# Preprocessing The DataFrames

## Imports

In [1]:
import pandas as pd
from googletrans import Translator

## Reading the Dataframes

In [2]:
porsche_insta_df = pd.read_csv("./data/porsche_raw_instagram_dataset.csv")
bmw_insta_df = pd.read_csv("./data/bmw_raw_instagram_dataset.csv")
mercedes_insta_df = pd.read_csv("./data/mercedes_raw_instagram_dataset.csv")
porsche_lepzig_df = pd.read_csv("./data/porsche_leipzig_raw_instagram_dataset.csv")

In [3]:
print(porsche_insta_df.shape)
print(bmw_insta_df.shape)
print(mercedes_insta_df.shape)
print(porsche_lepzig_df.shape)

(1268, 54)
(1000, 30)
(1000, 58)
(1000, 62)


## Preprocessing pipeline

In [7]:
def drop_unecessary_columns(df: pd.DataFrame):
    
    column_list = [
        'location','locationId', "isSidecar", "query",
         "videoUrl", "timestamp",'likedByViewer', "imgUrl",
        'fullName', 'videoDuration', "caption", "postId"]
    df = df.drop(columns=column_list, axis=1)
    df = df.loc[:,~df.columns.str.startswith("tagged")]
    return df

def rename_columns(df: pd.DataFrame):
    rename_cols = {
        "description": "postContent",
        "pubDate": "postTimestamp"
    }
    return df.rename(columns=rename_cols)

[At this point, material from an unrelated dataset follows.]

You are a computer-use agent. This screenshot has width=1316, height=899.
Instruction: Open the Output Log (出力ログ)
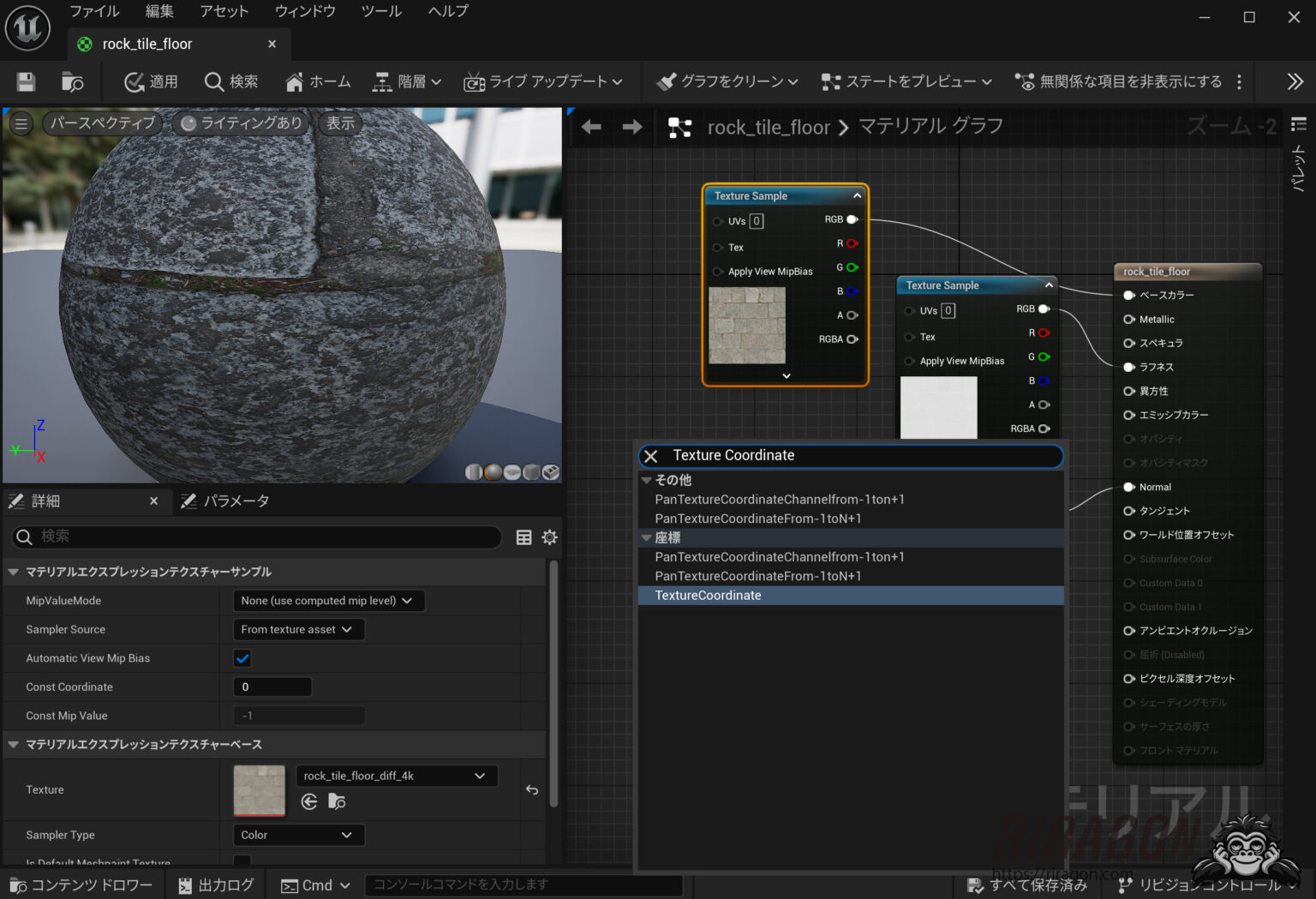216,884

def change_datatypes(df: pd.DataFrame):
    df["postTimestamp"] = pd.to_datetime(df["postTimestamp"])
    return df

def get_current_year_data(df: pd.DataFrame, year: int):
    return df[df["postTimestamp"] >= f"{year}.01.01"].sort_values("postTimestamp")

def remove_duplicates(df: pd.DataFrame):
    unique_data_size = len(df.postUrl.unique())
    dataset_size = len(df)
    if unique_data_size != dataset_size:
        return df.drop_duplicates(subset=["postUrl"])
    else:
        return df

In [8]:
def pipeline(df: pd.DataFrame):
    df = drop_unecessary_columns(df=df)
    df = rename_columns(df=df)
    df = change_datatypes(df=df)
    df = get_current_year_data(df=df, year=2023)
    df = remove_duplicates(df=df)
    return df

In [9]:
porsche_df = pipeline(df=porsche_insta_df)
bmw_df = pipeline(df=bmw_insta_df)
mercedes_df = pipeline(df=mercedes_insta_df)
porsche_leipzig_df = pipeline(df=porsche_lepzig_df)

In [11]:
print(porsche_df.shape)
print(bmw_df.shape)
print(mercedes_df.shape)
print(porsche_leipzig_df.shape)

(129, 10)
(138, 10)
(205, 10)
(153, 10)


## Splitting the text in Dataset(Porsche PEC)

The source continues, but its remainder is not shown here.